Texas mom has jaw surgery, ends up with British accent
One Rosenberg, Texas, mother of three has a British accent, but she was born and raised in the state.
“People who don’t know me, they’re, like, 'Hey, where are you from?'" Lisa Alamia told KHOU. “I’m from Rosenberg. They’re, like, 'Where is that?' I’m, like, 'Right here in Rosenberg.' 'Oh, you’re from here? How do you talk like that?' So that’s where the whole story comes up."
Lisa Alamia actually has foreign accent syndrome, which developed when she underwent surgery six months ago to fix an overbite.
Her husband, Richard Alamia, noticed it immediately as she came out of surgery.
"I said, 'Doctor is that normal for her voice?' He said, 'Oh yeah. It will go away in a couple of days,'" he told KTRK.

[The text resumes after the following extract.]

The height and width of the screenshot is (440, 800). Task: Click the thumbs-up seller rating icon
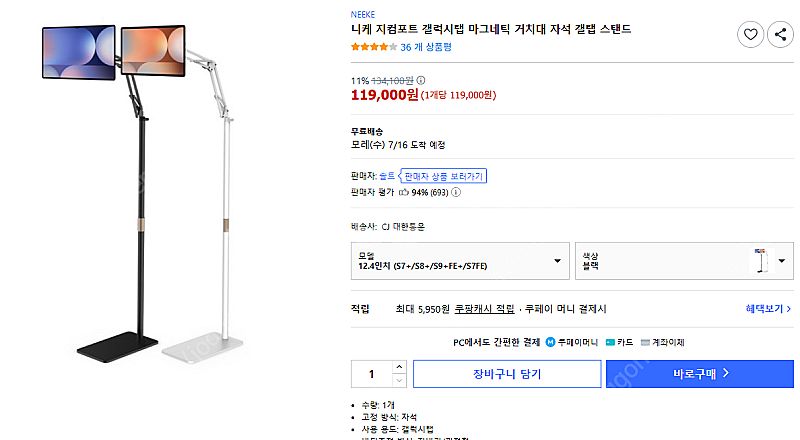tap(404, 191)
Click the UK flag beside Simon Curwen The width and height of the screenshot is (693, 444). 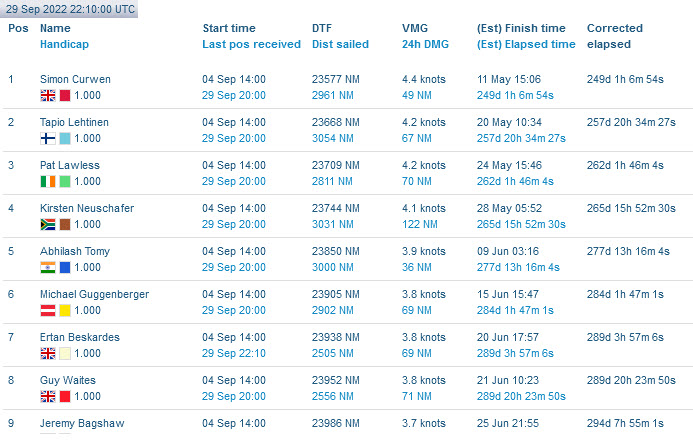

Six months later, the accent is still there.
One doctor at Houston Methodist Sugar Land Hospital told KHOU less that 100 people around the world have the syndrome.
Lisa Alamia's oldest daughter thought her accent was a joke at first, "But then she showed me that the doctor diagnosed her with foreign accent syndrome. Then I was, like, 'Oh, Lord,'" Kayla Alamia said.

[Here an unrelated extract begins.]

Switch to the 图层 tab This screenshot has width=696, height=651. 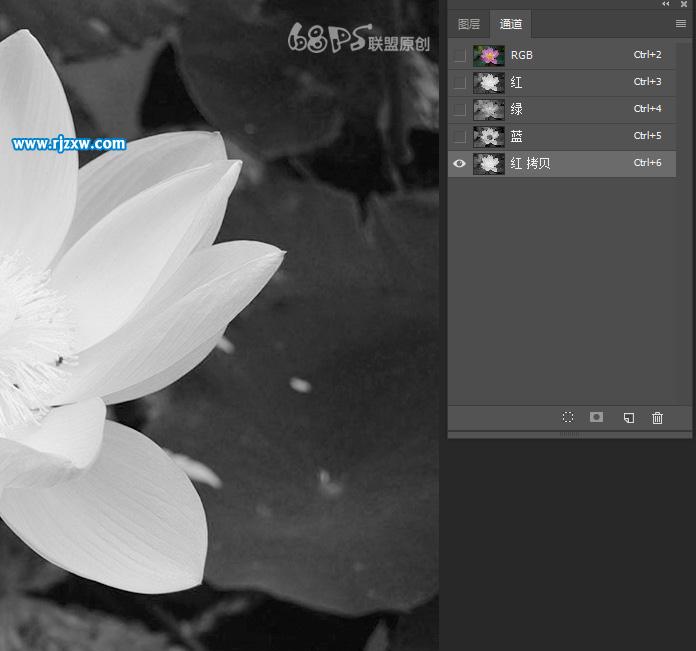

“They’re, like, 'Now there’s no way you sound ‘hood at all,'" Lisa Alamia said. "'Even if you tried, you wouldn’t be able to sound that way.' My daughter laughs at the way I say 'tamales.' I used to be able to say it like a real Hispanic girl. Now, I cannot.”

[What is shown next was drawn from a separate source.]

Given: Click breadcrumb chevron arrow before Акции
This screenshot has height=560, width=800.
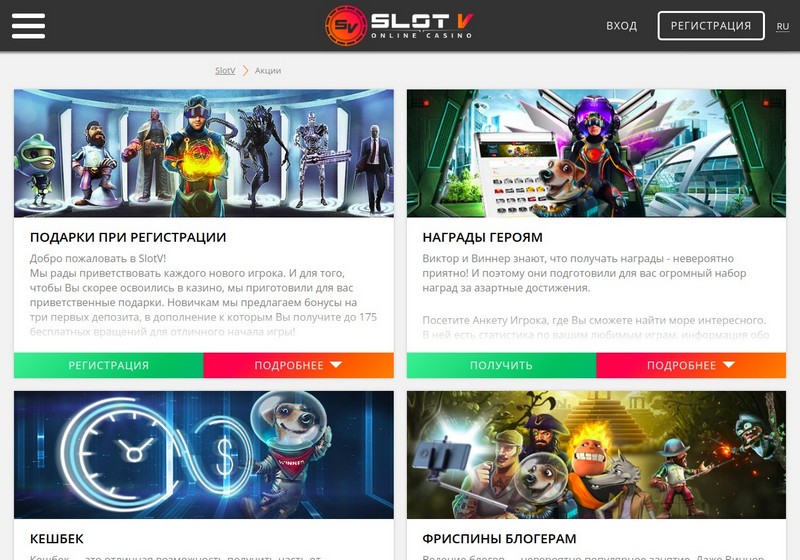Looking at the screenshot, I should 245,70.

Dr. Toby Yalto, Lisa Alamia's neurologist, ran tests to determine what led to this change.
So far, he's had no luck.
"I can't think of a reason the jaw surgery would cause it," Yalto said. "I went back and looked at the operative report to see if there were any complications from surgery but there weren't any."
Despite the unique change, Lisa Alamia could slowly get her Texas accent back.
"I've worked very hard these six months to get it where it is now, so I'm thinking, hopefully, in another six months maybe I'll have it back," Lisa Alamia said. "If not, then I'm completely comfortable staying how I am."